H.R. 1599 would impose intergovernmental and private-sector mandates as defined in the Unfunded Mandates Reform Act (UMRA) by doing the following:
- Prohibiting entities from introducing into commerce certain genetically engineered plants for use in food unless they consult with FDA and notify the Secretary of Agriculture;
- Requiring entities (including schools and universities) that sell or label food as produced with or without the use of genetic engineering to meet certain standards and pay fees to obtain certification;
- Requiring entities that label their food products as natural to comply with FDA regulations; and
- Preempting state laws that regulate the use of genetically engineered plants in food and the labeling of food as genetically engineered or natural.
Most entities already consult with FDA before marketing genetically engineered plants or products. Therefore, CBO estimates that the incremental administrative cost of the consultation and notification mandate would be small. The incremental cost of complying with the standards for selling or labeling food products as produced with or without the use of genetic engineering would probably be small for some producers and handlers of products that are independently verified or certified as organic under the NOP. CBO estimates that the fees to obtain certification would amount to about $1 million per year, but CBO has not been able to determine the total cost of that mandate. The costs to producers of foods labeled as natural would depend on future regulations to be issued by the FDA.
Because of uncertainty about the scope and nature of future regulations, CBO cannot determine whether the aggregate cost of the mandates on private entities would exceed the annual threshold established in UMRA for private-sector mandates ($154 million in 2015, adjusted annually for inflation).
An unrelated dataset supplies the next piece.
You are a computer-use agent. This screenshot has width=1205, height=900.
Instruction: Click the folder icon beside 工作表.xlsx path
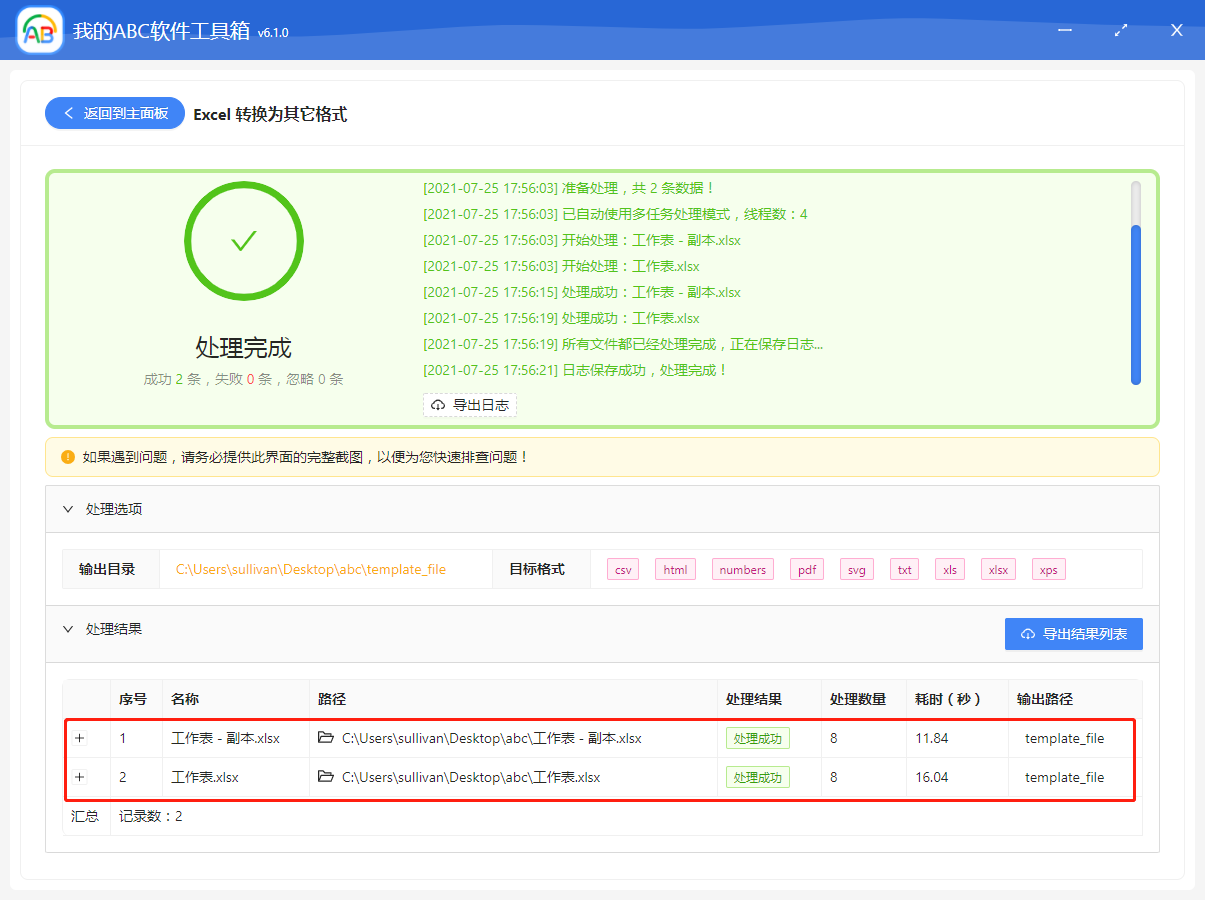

Very few public entities are actively engaged in the promotion of genetically modified products, and certified organic farms run by universities would already meet many of the bill’s requirements. Although the bill would limit the application of state laws, it would impose no duty on states that would result in additional spending or a loss of revenues. Consequently, CBO estimates that the aggregate cost of the mandates on public entities would fall below the intergovernmental threshold established in UMRA ($77 million in 2015, adjusted annually for inflation).